While many argued that Turner wanted all black people to go to Africa, Turner consistently denied that he would want everyone to go to Africa. In a letter to Rev. G.W. Ottley, Turner wrote:

(I)f all the riffraff white-men worshipers, aimless, objectless, selfish, little souled and would be white negroes of this country were to go to Africa, I fear it would take a chiliad of years to get them to understand that a black man or woman could be somebody without the dictation of a white man.  For the truth is, two-thirds of our race has no faith in themselves, and because they have non in themselves individually, they do not have any in each other.  To them the white man is all and in all, therefore, it is useless to attempt to be any body, especially where the white man does not hold sway; and where he does sway the scepter of power, he uses it to the degradation and dehumanization of the black race (33).

Later in a letter addressed to the Honorable B. K. Bruce of Mississippi, Turner would make his case in a sharper tone when charged with wanting all African American to emigrate to Africa.
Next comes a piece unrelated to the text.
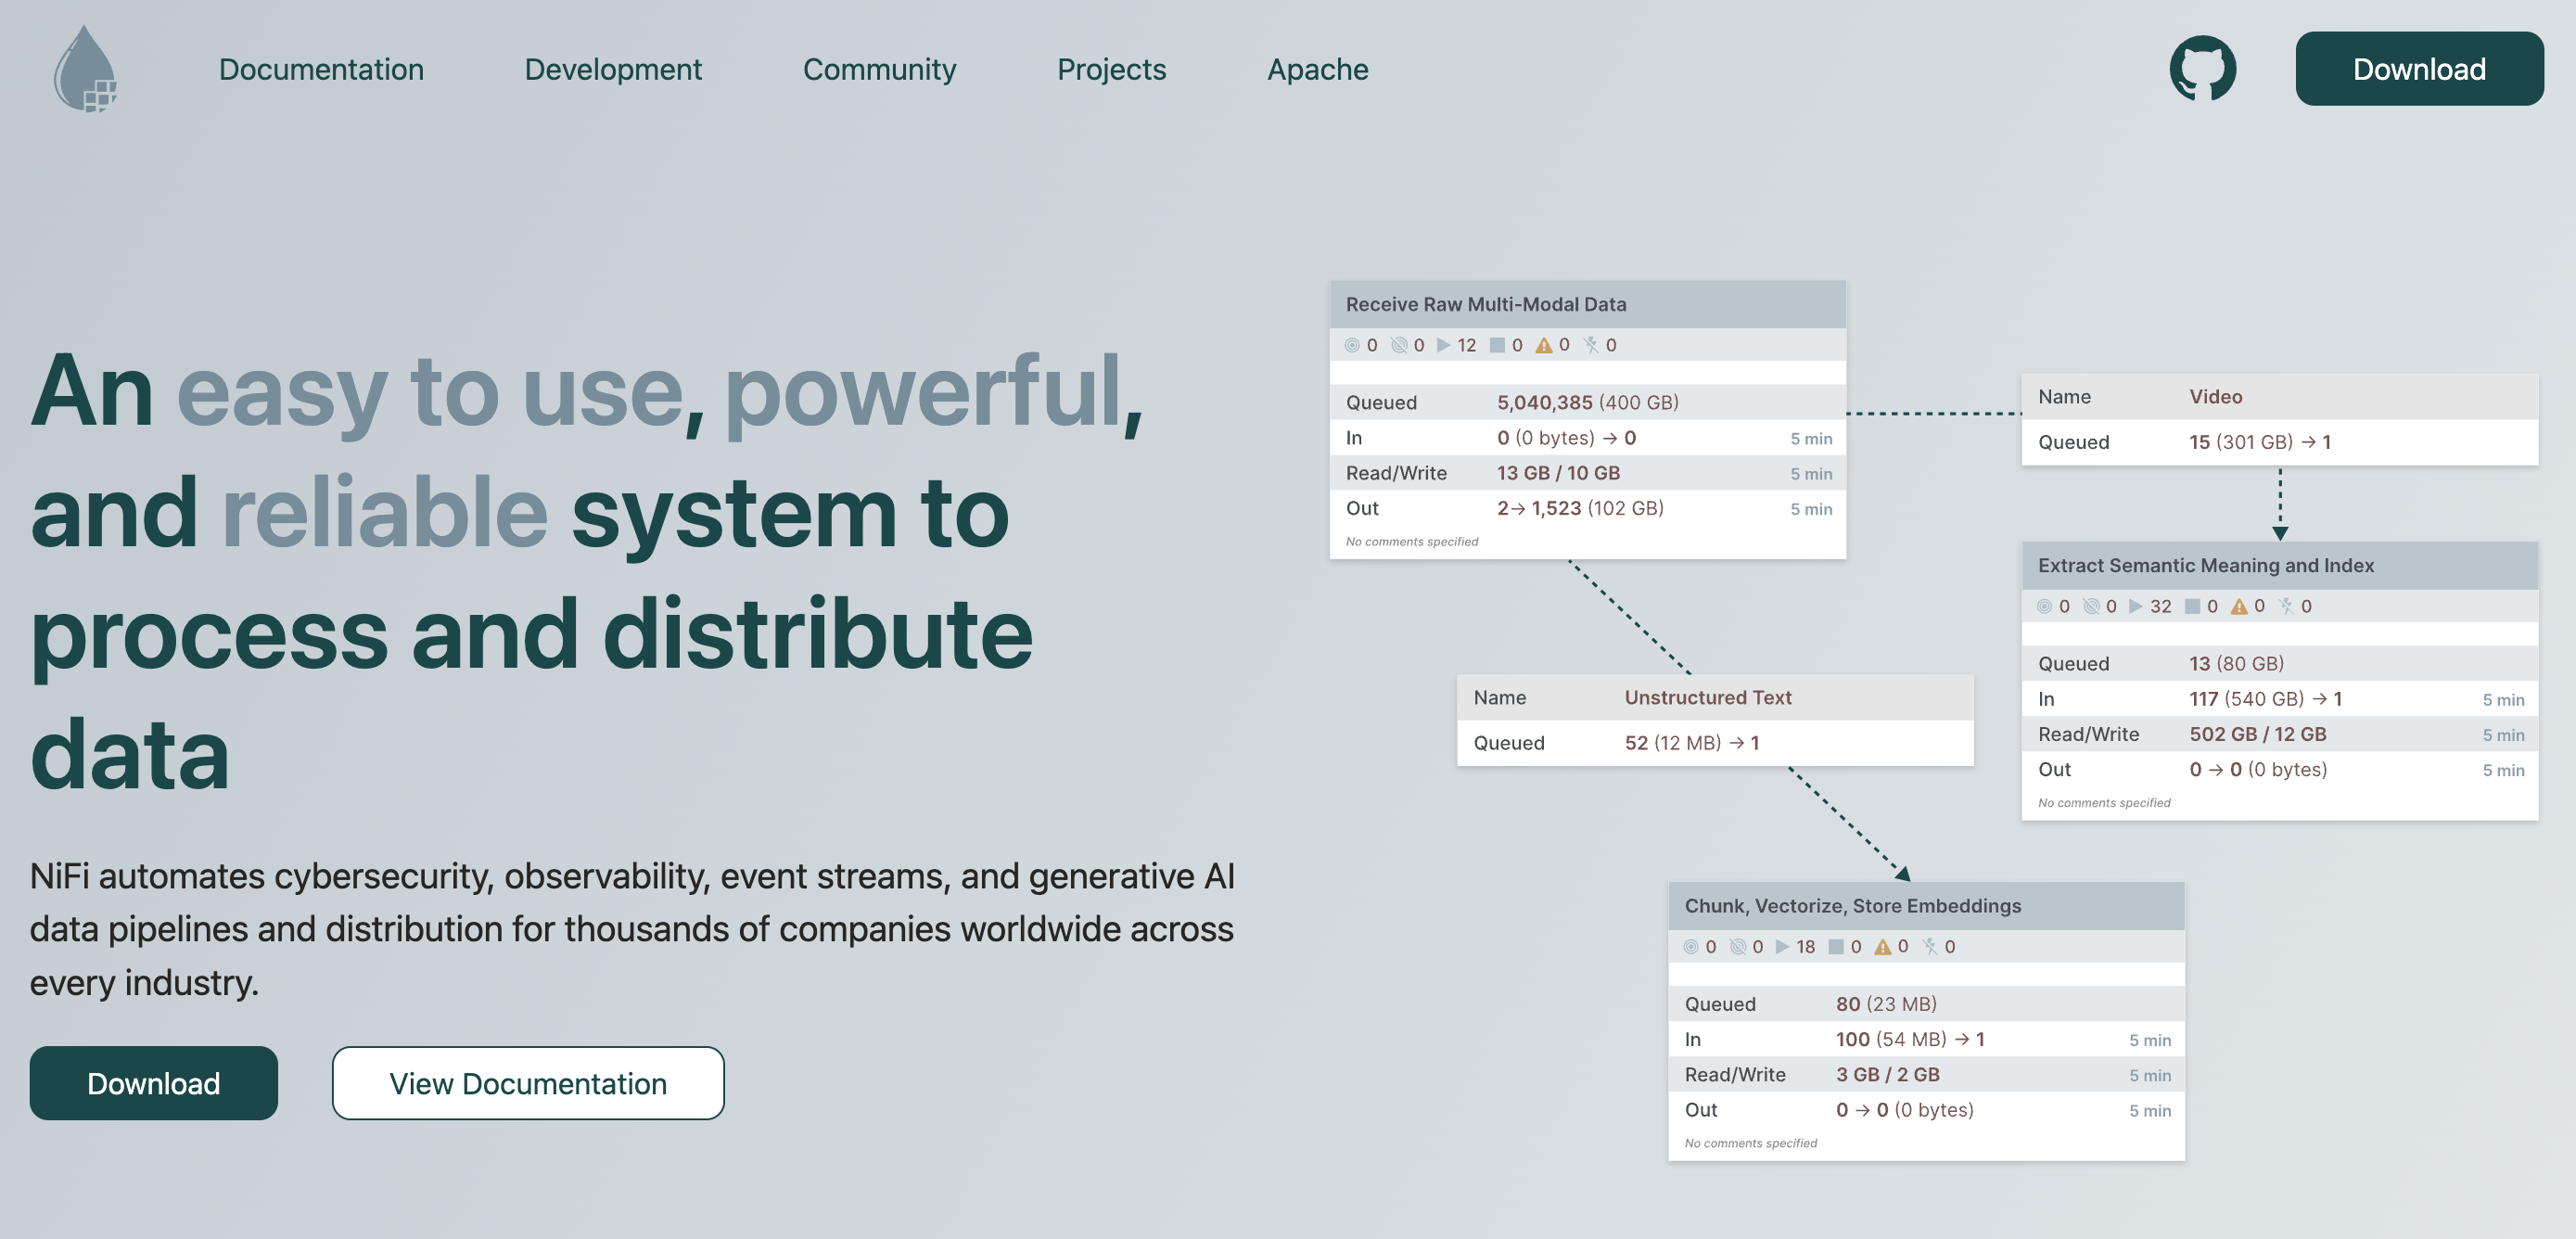Click the play icon on Chunk, Vectorize, Store Embeddings

tap(1782, 946)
Thousands of us would be a curse to the continent, especially that portion of us who have no faith in the Negro, or his possibilities or even his future possibilities, who worship white gods, who would rather be a white dog on earth than a black cherub in heaven, who are fools enough to believe the devil is black, and therefore that all who are black are consanguineously related to him; ignorant black preachers who will stand up in the pulpit and represent this and that species of crime and vice as being as black as sin; and still another portion of us, who will study for years in college and even graduate, to follow the high calling of a waiter or a bootblack, as though classic lore was a prerequisite to such an exalted occupation; who had rather be a white man’s scullion than a black man’s prince, who regard Africa as being next door to hades, while it is the richest continent under heaven. And still another class of us, who, will work as hard to dissuade young ministers from going with the gospel to the land of our progenitors as if they were going to leap over a fatal precipice; who pretend to be serving God, and have no aim higher than to get to heaven to be white; who profess faith in a bodily resurrection from the dead, and yet expect that resurrected and glorified body to be white; that class of us who would rather go forty miles to hear a white ass bray than a hundred yards to hear a black seraph sing….(183)

Further Turner wrote

Now, sir, if these are the kind of Negroes you refer to, I say, with double emphasis, it would be “nonsense” to talk of their returning to Africa. Such prattle would be but the jargon of folly. Every colored man in this country who is not proud of himself, his color, his hair and his general make-up is a monstrosity. He is a curse to himself and will be to his children. He is lower than a brute and does not deserve the breath he breathes, much less the bread he eats. Any man, though he be as black as midnight, who regards himself inferior to any other man that God ever made, is simply a walking ghoul and ought to join his invisible companions at the first opportunity, unless he does it to the extent of his natural or acquired ability (183).

To be continued……..

All quotes from Turner come from the forthcoming volume, An African American Pastor Before and During the American Civil War. The Literary Archive of Henry McNeal Turner. An African American Bishop During the Post Reconstruction. Volume 4. Edwin Mellen Press. (2015).